Lobbying in and of itself is not wrong. It is entirely reasonable for companies to contribute to public policy discussion, and advocate positions that are in their interest. However, it becomes problematic when this advocacy is in tension with the well defined positions of wider society (say, a global agreement on climate change), and where a company appears to be committed to two incompatible positions, such as support for the Paris Climate Agreement on the one hand, whilst on the other financing lobbying associations that undermine regulation designed to implement that very same agreement.
In the case of negative climate lobbying it becomes an important business issue. These concerns are not just of interest to ’ethical’ or ’responsible’ investors. Climate change is a material issue for the long-term performance of very many businesses and those of us who have fiduciary responsibilities toward beneficiaries increasingly appreciate the relationship between society’s long term health and long term business performance.

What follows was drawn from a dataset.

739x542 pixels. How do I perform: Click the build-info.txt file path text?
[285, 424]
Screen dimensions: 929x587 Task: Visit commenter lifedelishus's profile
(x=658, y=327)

When it comes to climate lobbying the stakes are high, as we seek to transition the entire global economy to a low carbon model. The added pressure is that time is against us. Exactly four weeks ago the International Panel on Climate Change (IPCC) that advises the United Nations climate negotiations, reported that we are heading for three degrees of global warming with enormous disruption to health, livelihoods, food security and economic growth. The report did conclude that it is possible to limit this to 1.5°C if we act quickly but to do so it is clear we need more regulation by governments.
Unblocking the blocks
One of the biggest blocks between the global ambition signed in Paris, and our current trajectory towards three degrees of warming world is insidious lobbying. Most major European companies have stated support for the international agreement on climate, the Paris Climate Agreement. This is to be welcomed. However, it is vital that companies who have committed to supporting the Paris Agreement ensure consistency in the lobbying undertaken on their behalf.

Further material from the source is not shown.